Advancements in Anti-Aging Treatment Development

Aging is a complex and multifactorial process resulting, at least partly, from the generation and accrual of damage in the setting of reduced resilience [1]. A plethora of environmental and endogenous factors (i.e., exposomes) contribute to the mismatch between cellular damage and reparative capacity. Exposome constituents and their biological targets are only partially known. Nevertheless, core biological mechanisms, collectively known as the hallmarks of aging, have been identified and are actively investigated to develop therapeutics against chronic degenerative conditions [2].

Inflamm-aging refers to a chronic state of sterile, low-grade inflammation that accompanies aging, chronic diseases (e.g., cancer, diabetes, cardiovascular disease, neurodegeneration), and functional decline [3]. Inflamm-aging has been proposed as the fil rouge connecting the aging process with the pathophysiology of age-associated conditions [4]. Defective cellular quality control systems are among the candidate mechanisms underlying inflamm-aging via the accrual of intracellular “waste” (e.g., protein aggregates, damaged mitochondria, lipofuscin granules). If not appropriately disposed, cellular garbage material can be released at the systemic level and trigger inflammation [5]. Cellular senescence contributes to systemic inflammation through the release of senescence-associated secretory phenotype (SASP) factors, including cytokines, chemokines, growth and angiogenic factors, and mediators of matrix remodeling [4]. However, the mechanisms linking SASP factors, inflammation, and chronic degenerative diseases are yet to be deciphered.

The Special Issue “Advancements in Anti-Aging Treatment Development” gathers contributions by biogerontologists and geroscientists focusing on anti-aging remedies and personalized anti-inflammatory interventions to extend one’s health and lifespan [6,7,8,9,10,11,12,13].

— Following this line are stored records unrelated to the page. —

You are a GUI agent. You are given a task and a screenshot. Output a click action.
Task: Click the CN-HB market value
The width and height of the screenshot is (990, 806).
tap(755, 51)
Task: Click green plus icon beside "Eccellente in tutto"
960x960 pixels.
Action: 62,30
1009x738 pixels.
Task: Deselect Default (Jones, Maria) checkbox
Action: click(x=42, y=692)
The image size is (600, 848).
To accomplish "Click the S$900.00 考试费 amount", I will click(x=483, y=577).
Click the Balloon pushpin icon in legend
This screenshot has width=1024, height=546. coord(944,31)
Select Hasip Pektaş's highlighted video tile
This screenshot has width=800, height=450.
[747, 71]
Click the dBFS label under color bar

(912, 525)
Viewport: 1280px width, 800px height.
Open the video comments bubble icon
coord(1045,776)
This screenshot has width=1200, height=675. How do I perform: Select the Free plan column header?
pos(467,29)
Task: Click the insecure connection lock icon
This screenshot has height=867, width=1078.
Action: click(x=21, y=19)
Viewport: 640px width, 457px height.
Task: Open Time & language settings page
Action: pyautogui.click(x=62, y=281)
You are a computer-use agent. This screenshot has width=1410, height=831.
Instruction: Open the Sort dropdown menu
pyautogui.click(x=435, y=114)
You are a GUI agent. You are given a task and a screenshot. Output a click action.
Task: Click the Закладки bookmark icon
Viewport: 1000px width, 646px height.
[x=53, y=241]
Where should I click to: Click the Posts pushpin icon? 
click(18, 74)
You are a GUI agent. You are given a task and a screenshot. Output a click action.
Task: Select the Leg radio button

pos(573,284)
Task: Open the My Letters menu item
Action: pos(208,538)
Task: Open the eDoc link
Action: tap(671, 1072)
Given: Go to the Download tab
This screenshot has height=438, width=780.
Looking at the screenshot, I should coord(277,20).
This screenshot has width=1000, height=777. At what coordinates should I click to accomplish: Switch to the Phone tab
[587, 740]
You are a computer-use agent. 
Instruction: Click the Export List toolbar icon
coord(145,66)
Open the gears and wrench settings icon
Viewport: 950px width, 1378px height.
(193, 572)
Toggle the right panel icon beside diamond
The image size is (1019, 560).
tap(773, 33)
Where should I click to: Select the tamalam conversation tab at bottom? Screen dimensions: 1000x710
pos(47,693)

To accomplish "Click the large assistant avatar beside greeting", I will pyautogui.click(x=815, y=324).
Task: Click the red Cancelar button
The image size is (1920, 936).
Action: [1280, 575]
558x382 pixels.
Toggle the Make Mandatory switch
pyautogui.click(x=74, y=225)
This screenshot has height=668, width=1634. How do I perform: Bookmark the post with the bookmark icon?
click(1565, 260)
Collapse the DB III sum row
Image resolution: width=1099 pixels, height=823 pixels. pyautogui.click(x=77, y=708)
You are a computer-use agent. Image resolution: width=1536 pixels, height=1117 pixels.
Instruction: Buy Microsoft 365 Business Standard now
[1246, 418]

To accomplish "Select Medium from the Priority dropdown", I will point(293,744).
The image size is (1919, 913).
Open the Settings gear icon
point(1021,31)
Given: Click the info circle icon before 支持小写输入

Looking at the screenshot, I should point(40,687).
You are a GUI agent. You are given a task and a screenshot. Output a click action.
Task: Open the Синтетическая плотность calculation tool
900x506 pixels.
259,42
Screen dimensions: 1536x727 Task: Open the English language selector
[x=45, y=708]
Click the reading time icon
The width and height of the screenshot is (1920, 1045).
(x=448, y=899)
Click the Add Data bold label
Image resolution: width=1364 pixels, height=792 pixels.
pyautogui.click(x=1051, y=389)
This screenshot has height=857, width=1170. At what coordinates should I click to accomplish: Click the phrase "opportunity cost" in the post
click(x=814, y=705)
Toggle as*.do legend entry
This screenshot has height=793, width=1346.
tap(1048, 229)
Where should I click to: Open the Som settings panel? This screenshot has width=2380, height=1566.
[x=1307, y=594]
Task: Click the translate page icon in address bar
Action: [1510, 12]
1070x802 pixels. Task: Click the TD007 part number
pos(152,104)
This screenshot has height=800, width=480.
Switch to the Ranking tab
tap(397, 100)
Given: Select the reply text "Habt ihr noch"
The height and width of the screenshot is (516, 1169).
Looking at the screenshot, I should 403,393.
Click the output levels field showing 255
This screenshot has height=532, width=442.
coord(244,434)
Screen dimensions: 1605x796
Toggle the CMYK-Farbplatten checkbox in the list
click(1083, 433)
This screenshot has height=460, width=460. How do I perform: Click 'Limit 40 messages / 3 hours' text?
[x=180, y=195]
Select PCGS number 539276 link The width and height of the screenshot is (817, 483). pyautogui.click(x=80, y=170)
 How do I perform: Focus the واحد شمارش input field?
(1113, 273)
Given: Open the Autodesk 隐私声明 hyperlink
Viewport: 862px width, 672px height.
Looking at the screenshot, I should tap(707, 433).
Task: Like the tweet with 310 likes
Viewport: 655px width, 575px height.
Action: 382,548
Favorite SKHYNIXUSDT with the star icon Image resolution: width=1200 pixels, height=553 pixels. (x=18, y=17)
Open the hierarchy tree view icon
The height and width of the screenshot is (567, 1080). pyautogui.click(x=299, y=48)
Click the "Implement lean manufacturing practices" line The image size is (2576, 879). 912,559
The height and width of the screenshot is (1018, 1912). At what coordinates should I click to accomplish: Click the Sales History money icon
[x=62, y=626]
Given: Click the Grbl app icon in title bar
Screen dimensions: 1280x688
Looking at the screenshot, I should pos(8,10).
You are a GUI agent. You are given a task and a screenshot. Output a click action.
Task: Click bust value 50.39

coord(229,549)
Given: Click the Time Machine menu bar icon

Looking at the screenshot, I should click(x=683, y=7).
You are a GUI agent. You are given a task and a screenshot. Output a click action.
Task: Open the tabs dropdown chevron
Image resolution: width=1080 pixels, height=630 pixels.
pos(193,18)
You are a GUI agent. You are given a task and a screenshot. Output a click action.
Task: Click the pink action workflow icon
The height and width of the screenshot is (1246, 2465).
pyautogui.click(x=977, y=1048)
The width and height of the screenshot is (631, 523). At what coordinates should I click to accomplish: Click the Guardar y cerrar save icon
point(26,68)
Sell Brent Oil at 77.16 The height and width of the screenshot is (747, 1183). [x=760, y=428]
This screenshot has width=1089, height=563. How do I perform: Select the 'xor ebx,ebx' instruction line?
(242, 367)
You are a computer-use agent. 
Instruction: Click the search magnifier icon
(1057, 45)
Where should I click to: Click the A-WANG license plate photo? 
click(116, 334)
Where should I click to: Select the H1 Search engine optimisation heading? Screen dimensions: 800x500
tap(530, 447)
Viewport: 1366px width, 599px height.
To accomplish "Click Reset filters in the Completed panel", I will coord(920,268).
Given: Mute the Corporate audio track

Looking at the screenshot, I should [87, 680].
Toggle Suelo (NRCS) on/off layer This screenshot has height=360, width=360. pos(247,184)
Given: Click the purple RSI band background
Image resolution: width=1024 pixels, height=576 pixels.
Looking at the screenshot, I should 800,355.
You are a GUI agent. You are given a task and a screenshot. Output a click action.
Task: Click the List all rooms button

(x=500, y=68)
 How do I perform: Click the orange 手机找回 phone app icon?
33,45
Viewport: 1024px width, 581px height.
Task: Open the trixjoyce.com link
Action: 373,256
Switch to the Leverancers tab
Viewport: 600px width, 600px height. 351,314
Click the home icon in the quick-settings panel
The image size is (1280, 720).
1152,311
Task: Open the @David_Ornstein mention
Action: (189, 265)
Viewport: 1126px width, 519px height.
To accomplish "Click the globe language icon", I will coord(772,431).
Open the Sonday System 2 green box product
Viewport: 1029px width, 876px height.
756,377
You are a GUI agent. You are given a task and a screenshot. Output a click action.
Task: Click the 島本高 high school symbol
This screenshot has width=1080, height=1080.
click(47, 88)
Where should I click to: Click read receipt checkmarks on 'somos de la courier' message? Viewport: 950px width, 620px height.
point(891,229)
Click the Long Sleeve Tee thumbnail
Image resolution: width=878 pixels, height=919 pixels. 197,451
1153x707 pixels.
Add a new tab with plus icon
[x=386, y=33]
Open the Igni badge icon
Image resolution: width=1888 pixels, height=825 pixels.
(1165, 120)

Type 2 diabetes and Alzheimer’s disease (AD) are excellent examples of co-existing conditions, with shared pathophysiologic mechanisms that could be targeted by the same therapeutics [6]. Studies have shown that, in the setting of AD, an altered brain glucose metabolism and insulin signaling installs a state of insulin resistance (i.e., “type 3 diabetes”) that contributes to neurodegeneration and loss of synaptic plasticity [6,14]. An altered glucose metabolism has also been related to neuronal senescence, which provides a theoretical basis for exploring metabolic reprogramming as an intervention against AD [7].

Markers of metabolic derangements, together with those encompassing inflammatory, musculoskeletal, stress response, and senescence-associated pathways, have been identified among the mediators that discriminate older adults with physical frailty and sarcopenia from controls [8]. In addition, a set of molecules and mediators pertaining to energy-sensing pathways, including sirtuins, Klotho, and the mammalian target of rapamycin, have been implicated in endothelial cell senescence and vascular aging [9]. Cellular senescence has also been proposed as a therapeutic target for osteoporosis [10].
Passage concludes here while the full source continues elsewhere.